If you’ve recently started a business and formed a limited liability company (LLC), at some point you’ll have to start thinking about taxes. Regardless of how your LLC is taxed, many different items are deductible. It’s important to know which deductions apply to your situation.
How LLCs Are Taxed
LLCs are unique in terms of taxation as their owners have a choice about how an LLC will be taxed. By default, an LLC is taxed like a sole proprietorship if it has one member and a partnership if it has more than one member.
In both cases, business income “passes through” to the members, while profits and losses are reported on their individual tax returns. The LLC itself is not taxed, which simplifies the process for members. Also, losses and operating costs of the business can be deducted personally by the members. Taxes are paid at the personal tax rate of the members, although the owners may also have to pay self-employment taxes.

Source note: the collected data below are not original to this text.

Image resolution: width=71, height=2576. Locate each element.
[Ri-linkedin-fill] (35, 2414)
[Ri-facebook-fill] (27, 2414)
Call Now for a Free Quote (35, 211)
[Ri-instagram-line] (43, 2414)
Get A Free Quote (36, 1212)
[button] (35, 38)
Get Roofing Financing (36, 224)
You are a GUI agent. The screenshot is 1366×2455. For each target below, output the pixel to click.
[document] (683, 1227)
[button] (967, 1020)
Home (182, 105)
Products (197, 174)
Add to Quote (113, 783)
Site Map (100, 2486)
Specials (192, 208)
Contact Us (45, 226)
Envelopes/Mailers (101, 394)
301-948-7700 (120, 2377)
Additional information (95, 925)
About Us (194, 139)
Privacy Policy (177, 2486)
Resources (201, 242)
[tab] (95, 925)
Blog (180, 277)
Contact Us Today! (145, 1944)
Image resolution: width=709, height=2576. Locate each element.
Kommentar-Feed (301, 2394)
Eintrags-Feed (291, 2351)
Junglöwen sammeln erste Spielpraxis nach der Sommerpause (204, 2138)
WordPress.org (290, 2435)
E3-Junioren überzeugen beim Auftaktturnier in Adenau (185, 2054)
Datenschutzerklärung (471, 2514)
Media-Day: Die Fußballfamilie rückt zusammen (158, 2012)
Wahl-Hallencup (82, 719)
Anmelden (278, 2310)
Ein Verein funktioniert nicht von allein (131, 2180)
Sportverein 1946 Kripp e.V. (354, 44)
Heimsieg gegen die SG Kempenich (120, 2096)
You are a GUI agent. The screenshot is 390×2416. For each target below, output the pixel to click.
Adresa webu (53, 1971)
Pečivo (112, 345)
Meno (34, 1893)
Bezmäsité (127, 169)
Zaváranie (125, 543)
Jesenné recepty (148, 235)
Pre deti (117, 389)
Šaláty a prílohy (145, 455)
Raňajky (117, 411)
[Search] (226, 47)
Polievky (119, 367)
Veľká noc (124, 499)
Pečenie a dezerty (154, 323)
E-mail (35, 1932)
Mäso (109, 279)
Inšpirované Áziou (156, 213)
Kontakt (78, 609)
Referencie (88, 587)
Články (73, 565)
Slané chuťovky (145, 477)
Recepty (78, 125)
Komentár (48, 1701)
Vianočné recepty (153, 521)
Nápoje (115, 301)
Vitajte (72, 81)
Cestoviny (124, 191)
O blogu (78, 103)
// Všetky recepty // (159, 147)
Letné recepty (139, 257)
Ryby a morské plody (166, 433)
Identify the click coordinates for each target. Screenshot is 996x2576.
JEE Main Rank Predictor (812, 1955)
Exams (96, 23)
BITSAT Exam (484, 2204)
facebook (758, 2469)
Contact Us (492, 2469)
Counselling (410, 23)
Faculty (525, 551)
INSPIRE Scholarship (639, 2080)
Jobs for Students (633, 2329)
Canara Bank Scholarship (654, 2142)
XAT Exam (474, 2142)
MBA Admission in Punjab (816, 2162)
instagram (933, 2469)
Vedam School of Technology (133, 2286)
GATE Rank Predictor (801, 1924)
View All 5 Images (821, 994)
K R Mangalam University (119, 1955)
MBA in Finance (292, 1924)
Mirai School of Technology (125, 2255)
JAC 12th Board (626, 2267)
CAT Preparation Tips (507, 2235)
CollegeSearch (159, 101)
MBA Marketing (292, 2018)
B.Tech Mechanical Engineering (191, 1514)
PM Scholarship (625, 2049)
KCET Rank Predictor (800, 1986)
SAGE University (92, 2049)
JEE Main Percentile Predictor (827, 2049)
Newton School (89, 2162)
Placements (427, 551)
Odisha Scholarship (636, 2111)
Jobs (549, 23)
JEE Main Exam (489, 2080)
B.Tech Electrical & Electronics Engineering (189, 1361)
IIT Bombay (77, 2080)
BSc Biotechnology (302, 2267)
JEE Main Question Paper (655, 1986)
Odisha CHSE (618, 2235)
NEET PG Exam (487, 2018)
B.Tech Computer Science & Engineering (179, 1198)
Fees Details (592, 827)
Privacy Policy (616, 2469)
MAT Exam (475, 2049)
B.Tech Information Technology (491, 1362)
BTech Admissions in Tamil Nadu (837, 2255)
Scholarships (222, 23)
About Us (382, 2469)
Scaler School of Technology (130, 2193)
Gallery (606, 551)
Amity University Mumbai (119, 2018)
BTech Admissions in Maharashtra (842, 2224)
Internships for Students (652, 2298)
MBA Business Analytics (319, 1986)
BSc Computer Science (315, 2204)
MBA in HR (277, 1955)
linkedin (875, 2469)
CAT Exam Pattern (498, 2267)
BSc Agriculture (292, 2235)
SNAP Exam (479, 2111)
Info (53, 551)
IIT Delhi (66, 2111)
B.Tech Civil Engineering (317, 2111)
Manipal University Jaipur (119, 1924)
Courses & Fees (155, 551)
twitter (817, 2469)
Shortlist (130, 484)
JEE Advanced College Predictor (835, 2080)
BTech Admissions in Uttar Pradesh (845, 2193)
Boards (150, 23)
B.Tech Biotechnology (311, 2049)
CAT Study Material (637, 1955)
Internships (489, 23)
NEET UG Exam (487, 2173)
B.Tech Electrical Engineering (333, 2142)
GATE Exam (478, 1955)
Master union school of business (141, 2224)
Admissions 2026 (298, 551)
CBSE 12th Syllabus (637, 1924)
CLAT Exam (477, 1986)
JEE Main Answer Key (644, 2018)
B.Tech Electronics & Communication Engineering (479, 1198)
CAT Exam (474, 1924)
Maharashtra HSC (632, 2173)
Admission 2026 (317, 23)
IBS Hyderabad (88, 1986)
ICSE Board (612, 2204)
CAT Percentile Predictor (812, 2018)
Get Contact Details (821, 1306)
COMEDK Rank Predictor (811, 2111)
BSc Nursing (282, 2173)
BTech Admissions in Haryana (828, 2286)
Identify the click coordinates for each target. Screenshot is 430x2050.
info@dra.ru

Note that a multi-member LLC must also file form 1065 with the IRS, which is the U.S. Return of Partnership Income. Attached to this will be K-1 forms for each member showing their share of the business income.
But LLCs owners can instead choose to be taxed as a corporation. To do so, the LLC must file a document, referred to as an election, with the IRS. The LLC must then decide if it wishes to be taxed as an S corporation or a C corporation.
C-Corp status means profits are taxed at the current rate for corporations (21% as of early 2022), which is significantly lower than the typical individual taxpayer rate. But keep in mind, C-Corp shareholders, which includes members, must also pay taxes on their distributions (but not self-employment taxes). Thus, the C-Corp is subject to what is sometimes referred to as double taxation.
As with sole proprietorship and partnership status, S-Corp taxation considers the LLC a pass-through entity, which means income passes through the company and into the hands of the owners. At this point, taxes are applied at the same rate as those of individual taxpayers.
S-Corps use Form 1120S to file their taxes, which is used to report the income, losses, and dividends of shareholders. S-Corp shareholders do not pay self-employment taxes, which is the primary advantage of S-Corp status compared to sole proprietorship or partnership.
Generally, S-Corp tax status is beneficial if the company is profitable enough to pay the owners a salary and at least $10,000 in annual distributions so the owners can be taxed as employees and not pay self-employment taxes. It costs more to run an S-Corp than an LLC due to additional bookkeeping and payroll expenses. Thus, the tax benefits should be more than the additional costs for an S-Corp status to make financial sense.
Common LLC Tax Deductions
Here are some of the most common potential tax write-offs that may apply no matter what industry you’re in.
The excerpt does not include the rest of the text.